Durante la trasmissione Black And White su Radio Bologna Uno è stato intervistato coach Alessandro Ramagli.
Ecco le sue parole:

Primo bilancio stagionale? Mi aspettavo di cominciare a mettere insieme un gruppo con un’identità, e questo è stato fatto. Poi è difficile che si possa prevedere il 15 agosto come si vincerà e quanto si vincerà. L’intenzione di mettere insieme un buon gruppo di lavoro – anche se molto eterogeneo per età ed esperienza – era l’obiettivo principale, e dopo 12 partite possiamo dire di essere sulla buona strada.

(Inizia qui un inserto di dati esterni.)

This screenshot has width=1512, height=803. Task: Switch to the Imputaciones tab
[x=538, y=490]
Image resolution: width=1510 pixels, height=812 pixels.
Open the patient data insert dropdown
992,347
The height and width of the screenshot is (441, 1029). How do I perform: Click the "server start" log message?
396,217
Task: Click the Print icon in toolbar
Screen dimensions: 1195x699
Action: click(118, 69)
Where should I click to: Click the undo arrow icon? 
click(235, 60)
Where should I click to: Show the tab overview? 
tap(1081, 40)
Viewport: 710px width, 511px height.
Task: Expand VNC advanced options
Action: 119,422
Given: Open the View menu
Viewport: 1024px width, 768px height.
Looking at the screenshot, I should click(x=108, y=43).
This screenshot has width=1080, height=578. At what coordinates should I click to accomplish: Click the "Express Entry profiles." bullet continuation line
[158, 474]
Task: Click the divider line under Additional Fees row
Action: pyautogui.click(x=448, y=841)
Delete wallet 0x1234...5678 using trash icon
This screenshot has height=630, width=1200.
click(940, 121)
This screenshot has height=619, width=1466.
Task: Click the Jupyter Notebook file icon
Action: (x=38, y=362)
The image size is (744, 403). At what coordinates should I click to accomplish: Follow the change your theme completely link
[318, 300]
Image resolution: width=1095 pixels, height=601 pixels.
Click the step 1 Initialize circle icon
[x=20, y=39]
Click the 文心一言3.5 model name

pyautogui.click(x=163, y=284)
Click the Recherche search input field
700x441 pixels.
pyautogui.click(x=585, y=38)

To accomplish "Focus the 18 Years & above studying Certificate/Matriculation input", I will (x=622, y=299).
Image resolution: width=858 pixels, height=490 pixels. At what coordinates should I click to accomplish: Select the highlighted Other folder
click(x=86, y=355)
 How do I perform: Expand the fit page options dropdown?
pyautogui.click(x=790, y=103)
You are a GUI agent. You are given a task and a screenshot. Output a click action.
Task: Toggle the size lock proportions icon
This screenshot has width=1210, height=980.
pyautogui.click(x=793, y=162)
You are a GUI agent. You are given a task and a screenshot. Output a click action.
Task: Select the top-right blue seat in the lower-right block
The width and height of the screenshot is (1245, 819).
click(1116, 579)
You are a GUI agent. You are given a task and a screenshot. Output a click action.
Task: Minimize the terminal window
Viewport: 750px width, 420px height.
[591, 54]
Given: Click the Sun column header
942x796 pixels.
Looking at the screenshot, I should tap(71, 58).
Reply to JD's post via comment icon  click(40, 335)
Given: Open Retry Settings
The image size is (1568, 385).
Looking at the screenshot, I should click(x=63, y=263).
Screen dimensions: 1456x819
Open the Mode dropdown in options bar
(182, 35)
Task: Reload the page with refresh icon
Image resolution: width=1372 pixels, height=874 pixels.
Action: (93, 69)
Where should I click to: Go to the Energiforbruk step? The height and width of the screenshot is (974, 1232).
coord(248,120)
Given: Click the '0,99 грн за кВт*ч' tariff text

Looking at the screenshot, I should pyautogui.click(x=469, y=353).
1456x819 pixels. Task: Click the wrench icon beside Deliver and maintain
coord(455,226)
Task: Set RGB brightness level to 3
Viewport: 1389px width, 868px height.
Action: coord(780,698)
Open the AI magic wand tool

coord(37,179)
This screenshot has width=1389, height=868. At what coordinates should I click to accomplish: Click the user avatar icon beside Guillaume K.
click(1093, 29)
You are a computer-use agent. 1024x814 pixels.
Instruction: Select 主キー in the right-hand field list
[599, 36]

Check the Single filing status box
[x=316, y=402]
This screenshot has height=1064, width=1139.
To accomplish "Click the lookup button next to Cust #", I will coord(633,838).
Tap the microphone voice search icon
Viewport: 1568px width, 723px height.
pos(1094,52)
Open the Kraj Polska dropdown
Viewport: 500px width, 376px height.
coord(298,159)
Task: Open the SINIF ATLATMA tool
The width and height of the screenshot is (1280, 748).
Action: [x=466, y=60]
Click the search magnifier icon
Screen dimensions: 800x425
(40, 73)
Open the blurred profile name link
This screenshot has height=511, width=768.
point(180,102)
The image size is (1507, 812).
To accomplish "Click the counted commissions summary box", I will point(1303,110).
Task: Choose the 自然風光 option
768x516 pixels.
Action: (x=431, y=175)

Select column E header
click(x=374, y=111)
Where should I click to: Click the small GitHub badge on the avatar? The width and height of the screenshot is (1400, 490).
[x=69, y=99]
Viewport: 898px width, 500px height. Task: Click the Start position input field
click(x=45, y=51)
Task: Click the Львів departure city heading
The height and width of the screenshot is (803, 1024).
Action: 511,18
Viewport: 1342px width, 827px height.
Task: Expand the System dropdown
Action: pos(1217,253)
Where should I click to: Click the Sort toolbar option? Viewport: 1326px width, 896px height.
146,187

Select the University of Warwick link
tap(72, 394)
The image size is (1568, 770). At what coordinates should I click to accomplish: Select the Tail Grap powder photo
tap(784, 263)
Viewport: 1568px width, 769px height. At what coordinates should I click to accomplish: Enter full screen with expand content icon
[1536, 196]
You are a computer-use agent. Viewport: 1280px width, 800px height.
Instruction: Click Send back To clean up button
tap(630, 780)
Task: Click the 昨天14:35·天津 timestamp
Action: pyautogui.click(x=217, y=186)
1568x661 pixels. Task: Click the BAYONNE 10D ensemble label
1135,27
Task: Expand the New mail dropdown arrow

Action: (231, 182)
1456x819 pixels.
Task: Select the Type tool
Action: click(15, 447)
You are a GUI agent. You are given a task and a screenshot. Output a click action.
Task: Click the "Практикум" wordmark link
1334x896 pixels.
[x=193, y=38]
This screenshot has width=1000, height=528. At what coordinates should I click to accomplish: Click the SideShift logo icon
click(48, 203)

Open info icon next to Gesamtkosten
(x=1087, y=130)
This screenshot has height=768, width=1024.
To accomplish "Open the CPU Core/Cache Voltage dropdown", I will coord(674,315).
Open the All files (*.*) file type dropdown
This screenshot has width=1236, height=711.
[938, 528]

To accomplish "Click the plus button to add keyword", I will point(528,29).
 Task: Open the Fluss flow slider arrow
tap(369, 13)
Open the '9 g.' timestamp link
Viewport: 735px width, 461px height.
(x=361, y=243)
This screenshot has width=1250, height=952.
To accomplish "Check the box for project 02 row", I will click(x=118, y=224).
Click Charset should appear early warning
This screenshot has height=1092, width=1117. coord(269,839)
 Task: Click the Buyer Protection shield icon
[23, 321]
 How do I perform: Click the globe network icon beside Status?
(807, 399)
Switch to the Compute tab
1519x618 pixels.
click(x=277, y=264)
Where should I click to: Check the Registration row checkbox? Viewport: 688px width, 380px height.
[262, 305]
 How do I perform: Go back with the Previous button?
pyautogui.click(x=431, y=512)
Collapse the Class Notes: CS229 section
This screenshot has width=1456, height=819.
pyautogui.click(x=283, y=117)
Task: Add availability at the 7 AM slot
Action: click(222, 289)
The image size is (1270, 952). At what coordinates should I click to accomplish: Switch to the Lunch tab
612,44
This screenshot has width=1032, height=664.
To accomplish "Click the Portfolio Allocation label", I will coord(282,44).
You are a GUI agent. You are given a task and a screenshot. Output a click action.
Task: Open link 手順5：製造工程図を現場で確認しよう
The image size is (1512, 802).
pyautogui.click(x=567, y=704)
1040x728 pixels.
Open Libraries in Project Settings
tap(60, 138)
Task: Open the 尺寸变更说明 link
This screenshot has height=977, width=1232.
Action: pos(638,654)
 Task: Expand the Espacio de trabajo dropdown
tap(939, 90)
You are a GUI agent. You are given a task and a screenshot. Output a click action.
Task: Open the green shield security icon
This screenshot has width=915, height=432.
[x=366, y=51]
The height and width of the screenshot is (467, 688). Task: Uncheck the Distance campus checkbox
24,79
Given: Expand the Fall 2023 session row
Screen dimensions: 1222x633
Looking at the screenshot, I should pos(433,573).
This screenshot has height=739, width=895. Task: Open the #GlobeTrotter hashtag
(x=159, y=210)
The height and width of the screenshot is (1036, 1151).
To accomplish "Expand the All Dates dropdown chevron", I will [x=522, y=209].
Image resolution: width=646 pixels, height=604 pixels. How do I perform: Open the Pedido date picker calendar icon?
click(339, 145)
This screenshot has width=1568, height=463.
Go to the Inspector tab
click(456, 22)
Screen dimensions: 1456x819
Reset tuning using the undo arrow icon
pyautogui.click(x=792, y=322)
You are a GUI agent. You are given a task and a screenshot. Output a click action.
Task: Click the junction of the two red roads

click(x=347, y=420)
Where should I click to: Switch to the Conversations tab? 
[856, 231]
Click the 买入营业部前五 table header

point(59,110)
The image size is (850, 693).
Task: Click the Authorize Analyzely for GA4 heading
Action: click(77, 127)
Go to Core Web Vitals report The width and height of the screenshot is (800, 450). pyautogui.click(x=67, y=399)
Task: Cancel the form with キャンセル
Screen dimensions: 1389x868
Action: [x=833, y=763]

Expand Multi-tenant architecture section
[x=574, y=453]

Il filo rosso coi tifosi è stato ricreato. I tifosi erano incazzati neri, cosa assolutamente giustificata. Era necessario ricreare almeno un clima di empatia, che non sempre si misura nei punti in classifica, ma nel modo in cui una squadra sta in campo e nel modo in cui si rapporta coi propri “clienti”; non dobbiamo mai dimenticarci che siamo qui per offrire uno spunto di spunto di spettacolo per qualcuno. Era importante che ci fosse una connessione empatica con queste persone. Dopo 12 partite possiamo dire che questa connessione c’è, ora sta a noi continuare ad alimentarla e nutrirla, perchè una squadra di pallacanestro o un atleta che fa sport non può fare a meno dei propri tifosi.

Lawson e Umeh importanti ma bravi anche a non prendersi troppi tiri e a coinvolgere sempre i compagni. Quando dicevamo che si cercavano delle persone che fossero compatibili col nostro progetto – emotivo prima che tecnico – si pensava a questo, oltre i punti che producono era importante ci fossero due americani disponibili a stare in un gruppo dove ci sono giocatori di 16-17 anni e che potessero essere i primi a sostenere la loro crescita. Non è scontato: pensavamo di aver individuato due eccellenti persone, prima che giocatori, e credo che questo primo periodo lo confermi. Sanno essere protagonisti, ma anche gioire per un canestro di ragazzi di 16-17 anni.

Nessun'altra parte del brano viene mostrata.